--- The records ---

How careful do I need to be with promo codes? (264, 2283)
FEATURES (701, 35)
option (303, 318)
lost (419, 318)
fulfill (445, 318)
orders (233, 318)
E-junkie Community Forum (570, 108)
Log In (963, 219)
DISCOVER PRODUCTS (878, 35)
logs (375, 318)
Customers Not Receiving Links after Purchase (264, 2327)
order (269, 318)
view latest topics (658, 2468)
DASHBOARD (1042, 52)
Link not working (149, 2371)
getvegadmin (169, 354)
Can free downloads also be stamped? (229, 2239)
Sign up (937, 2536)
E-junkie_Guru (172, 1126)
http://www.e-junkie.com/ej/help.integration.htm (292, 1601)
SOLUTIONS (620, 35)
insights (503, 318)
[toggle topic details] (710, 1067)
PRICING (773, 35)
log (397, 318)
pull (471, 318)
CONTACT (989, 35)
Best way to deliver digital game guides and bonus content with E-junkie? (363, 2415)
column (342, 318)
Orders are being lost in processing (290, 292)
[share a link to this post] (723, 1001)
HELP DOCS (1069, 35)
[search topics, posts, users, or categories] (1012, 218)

---

## Exercise instructions
The word "lost" may appear in several lines of the data; copy every line where it does.

## The completed task
lost (419, 318)
Orders are being lost in processing (290, 292)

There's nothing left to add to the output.